> _GIVEN ENTRIES_
★ ★ ★ ★
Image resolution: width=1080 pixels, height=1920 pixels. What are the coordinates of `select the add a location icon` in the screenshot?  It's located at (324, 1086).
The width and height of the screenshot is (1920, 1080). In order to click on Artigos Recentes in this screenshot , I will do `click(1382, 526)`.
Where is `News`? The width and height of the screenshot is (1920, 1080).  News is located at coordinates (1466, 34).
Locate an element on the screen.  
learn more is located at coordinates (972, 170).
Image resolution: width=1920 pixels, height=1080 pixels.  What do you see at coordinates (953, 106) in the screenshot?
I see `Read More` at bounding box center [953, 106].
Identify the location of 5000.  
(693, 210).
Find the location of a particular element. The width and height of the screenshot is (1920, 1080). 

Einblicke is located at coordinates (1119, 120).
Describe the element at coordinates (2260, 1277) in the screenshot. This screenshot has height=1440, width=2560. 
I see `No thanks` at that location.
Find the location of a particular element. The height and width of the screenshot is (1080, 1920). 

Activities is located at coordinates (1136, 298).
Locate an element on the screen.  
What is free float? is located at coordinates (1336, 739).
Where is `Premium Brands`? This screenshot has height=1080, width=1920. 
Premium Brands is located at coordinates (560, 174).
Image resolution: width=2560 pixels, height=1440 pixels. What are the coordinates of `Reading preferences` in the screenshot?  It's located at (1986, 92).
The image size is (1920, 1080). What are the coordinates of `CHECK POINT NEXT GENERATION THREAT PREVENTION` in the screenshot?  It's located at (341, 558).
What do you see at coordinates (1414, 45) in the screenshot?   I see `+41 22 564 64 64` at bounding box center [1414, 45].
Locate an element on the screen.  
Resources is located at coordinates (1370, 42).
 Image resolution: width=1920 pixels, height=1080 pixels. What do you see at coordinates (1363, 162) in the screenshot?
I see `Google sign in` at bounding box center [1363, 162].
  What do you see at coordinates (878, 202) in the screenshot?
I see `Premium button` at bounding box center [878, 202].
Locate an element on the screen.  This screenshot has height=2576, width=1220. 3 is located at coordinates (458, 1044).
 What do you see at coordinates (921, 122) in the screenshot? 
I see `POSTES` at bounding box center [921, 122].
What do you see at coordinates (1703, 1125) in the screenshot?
★ ★ ★ ★
> _EXERCISE OBJECTIVE_
Copy out every line of the rows above that contains the word "bounding".

> _SOLUTION TO THE EXERCISE_
I see `Read More` at bounding box center [953, 106].
What do you see at coordinates (1414, 45) in the screenshot?   I see `+41 22 564 64 64` at bounding box center [1414, 45].
I see `Google sign in` at bounding box center [1363, 162].
I see `Premium button` at bounding box center [878, 202].
I see `POSTES` at bounding box center [921, 122].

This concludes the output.